Stored records

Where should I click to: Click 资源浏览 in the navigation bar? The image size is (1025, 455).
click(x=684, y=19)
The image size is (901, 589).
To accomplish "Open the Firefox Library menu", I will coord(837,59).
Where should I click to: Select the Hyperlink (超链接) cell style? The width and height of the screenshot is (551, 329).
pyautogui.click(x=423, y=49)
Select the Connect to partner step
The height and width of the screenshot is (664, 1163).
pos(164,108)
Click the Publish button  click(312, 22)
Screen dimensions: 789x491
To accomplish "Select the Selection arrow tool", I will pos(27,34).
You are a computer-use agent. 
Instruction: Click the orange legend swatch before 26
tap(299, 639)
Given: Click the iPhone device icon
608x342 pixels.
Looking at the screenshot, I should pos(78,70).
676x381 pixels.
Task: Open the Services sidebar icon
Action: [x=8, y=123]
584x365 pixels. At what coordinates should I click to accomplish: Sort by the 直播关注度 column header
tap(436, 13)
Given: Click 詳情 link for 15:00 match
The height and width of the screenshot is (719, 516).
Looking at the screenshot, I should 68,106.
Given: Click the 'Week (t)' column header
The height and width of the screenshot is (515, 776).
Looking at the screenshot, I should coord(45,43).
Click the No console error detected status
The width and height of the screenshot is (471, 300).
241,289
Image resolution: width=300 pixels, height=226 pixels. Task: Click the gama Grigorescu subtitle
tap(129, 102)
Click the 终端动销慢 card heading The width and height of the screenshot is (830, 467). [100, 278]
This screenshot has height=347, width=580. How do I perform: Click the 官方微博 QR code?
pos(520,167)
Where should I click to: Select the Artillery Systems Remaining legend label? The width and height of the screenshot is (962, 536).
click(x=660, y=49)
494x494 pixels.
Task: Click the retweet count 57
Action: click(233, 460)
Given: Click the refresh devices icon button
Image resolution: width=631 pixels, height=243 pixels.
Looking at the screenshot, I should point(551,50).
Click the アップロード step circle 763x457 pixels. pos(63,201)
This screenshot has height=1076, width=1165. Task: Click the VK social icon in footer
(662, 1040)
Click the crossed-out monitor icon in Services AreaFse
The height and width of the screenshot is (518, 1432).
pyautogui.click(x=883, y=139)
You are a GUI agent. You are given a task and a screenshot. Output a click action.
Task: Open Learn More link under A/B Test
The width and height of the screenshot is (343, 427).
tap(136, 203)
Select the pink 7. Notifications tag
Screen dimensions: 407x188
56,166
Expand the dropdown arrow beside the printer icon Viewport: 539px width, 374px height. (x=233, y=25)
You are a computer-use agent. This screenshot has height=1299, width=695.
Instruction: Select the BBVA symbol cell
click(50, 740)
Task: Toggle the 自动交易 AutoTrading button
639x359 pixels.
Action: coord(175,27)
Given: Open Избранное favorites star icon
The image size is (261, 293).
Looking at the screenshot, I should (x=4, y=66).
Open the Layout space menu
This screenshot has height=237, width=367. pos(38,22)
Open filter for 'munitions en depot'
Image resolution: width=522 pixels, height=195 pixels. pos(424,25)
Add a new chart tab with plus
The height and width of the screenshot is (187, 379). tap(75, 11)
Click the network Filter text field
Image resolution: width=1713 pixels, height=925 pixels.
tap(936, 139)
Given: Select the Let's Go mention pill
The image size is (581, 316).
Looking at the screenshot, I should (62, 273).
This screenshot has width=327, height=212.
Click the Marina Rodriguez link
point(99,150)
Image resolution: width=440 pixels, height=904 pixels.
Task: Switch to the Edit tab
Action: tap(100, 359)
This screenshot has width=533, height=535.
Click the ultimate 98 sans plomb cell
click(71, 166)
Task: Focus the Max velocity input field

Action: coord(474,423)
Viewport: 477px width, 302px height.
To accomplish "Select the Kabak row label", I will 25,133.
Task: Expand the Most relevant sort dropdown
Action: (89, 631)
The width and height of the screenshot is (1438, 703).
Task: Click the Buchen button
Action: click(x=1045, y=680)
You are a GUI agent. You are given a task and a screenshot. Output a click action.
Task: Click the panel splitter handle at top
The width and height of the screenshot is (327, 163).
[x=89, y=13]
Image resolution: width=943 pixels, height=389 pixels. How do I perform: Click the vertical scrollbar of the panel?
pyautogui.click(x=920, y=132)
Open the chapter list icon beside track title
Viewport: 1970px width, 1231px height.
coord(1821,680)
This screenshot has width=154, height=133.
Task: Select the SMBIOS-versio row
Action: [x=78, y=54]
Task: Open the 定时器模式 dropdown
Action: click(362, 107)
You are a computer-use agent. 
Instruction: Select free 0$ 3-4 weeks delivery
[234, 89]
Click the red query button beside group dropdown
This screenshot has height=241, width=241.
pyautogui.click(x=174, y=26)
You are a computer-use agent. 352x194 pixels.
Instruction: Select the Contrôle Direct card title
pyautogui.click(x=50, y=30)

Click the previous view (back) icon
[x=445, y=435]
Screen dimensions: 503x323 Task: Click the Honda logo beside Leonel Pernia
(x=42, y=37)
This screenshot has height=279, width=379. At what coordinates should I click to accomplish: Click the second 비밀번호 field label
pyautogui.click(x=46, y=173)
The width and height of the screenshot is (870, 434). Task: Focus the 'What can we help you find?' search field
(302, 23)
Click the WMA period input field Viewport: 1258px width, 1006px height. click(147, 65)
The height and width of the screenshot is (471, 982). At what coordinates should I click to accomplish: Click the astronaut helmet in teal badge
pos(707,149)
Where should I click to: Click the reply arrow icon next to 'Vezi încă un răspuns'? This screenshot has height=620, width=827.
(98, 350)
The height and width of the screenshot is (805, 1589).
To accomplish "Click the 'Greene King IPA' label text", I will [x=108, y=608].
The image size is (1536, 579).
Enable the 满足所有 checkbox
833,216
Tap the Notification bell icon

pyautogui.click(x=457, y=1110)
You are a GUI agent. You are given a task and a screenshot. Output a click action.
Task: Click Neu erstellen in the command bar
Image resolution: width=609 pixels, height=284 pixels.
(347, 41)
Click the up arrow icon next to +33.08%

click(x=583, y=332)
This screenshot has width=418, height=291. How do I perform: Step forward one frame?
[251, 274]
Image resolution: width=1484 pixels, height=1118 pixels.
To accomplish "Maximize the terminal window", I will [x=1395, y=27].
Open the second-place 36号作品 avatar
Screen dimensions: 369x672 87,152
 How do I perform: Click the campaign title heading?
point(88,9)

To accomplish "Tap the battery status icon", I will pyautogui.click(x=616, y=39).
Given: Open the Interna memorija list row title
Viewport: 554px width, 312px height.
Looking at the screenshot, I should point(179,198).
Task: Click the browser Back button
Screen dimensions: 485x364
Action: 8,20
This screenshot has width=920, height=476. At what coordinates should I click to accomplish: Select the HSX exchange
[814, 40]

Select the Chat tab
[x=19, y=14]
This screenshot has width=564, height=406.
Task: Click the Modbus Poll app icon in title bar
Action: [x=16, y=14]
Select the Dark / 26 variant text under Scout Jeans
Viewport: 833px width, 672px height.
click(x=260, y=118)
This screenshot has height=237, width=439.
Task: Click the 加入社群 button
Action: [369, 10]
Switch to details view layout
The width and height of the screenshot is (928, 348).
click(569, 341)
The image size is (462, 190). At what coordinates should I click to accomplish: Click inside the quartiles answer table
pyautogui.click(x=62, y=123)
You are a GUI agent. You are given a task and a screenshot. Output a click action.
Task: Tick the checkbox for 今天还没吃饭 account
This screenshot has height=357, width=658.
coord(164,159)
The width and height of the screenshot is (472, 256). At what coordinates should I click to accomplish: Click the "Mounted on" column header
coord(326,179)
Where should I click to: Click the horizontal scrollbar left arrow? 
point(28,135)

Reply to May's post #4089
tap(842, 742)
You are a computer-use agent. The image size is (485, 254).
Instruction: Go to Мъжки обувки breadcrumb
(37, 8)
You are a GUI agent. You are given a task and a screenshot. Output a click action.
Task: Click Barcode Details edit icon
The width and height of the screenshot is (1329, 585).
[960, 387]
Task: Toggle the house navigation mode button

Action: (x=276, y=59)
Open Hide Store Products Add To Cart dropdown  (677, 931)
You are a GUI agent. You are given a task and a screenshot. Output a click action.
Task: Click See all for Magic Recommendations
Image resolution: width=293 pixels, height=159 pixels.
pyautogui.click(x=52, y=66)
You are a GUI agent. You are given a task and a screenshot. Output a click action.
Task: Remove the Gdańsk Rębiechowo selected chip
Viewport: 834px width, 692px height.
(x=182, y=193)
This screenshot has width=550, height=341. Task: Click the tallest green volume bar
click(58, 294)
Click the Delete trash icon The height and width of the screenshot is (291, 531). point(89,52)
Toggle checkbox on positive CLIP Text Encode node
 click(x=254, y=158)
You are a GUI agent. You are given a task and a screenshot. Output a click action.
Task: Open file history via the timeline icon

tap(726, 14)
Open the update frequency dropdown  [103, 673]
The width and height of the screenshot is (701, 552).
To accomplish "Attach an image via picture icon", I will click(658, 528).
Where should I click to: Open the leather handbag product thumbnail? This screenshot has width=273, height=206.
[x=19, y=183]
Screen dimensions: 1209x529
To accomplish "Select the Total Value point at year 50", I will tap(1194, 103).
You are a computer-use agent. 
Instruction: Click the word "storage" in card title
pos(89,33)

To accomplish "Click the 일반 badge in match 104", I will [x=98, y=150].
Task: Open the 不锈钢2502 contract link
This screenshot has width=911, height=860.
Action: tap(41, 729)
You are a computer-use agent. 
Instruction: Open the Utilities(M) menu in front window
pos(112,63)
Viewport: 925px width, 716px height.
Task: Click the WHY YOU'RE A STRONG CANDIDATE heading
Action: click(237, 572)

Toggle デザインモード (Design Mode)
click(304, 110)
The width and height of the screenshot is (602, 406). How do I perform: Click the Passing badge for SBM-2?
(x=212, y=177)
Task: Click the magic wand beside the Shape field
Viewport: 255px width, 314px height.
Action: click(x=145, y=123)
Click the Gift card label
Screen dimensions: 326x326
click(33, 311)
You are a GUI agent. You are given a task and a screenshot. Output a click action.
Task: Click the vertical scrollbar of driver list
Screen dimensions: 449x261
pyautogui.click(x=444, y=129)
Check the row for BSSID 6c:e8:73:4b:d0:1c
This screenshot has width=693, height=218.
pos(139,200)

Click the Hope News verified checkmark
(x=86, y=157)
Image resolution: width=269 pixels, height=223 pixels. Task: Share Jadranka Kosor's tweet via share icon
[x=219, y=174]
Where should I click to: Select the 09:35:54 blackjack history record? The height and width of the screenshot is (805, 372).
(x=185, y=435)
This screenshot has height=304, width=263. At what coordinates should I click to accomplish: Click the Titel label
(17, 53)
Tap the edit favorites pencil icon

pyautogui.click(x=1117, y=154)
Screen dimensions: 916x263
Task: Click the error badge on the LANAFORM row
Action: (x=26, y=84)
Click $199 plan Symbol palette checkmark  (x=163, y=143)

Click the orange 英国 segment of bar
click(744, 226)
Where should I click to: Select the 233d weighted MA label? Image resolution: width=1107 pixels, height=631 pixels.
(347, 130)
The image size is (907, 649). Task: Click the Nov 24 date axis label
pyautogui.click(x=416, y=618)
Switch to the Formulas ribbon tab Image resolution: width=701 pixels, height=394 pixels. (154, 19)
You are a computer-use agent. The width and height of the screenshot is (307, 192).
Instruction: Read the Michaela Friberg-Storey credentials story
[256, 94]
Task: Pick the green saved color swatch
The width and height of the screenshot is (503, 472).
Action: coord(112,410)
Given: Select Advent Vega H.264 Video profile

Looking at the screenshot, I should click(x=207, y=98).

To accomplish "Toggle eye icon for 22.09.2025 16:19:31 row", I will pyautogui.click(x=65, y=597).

> _BRIEF_: Your task is to quote the lines above, beginning with the first and ending with the one that holds "Select the Connect to partner step".

> _WRITTEN ANSWER_:
Where should I click to: Click 资源浏览 in the navigation bar? The image size is (1025, 455).
click(x=684, y=19)
The image size is (901, 589).
To accomplish "Open the Firefox Library menu", I will coord(837,59).
Where should I click to: Select the Hyperlink (超链接) cell style? The width and height of the screenshot is (551, 329).
pyautogui.click(x=423, y=49)
Select the Connect to partner step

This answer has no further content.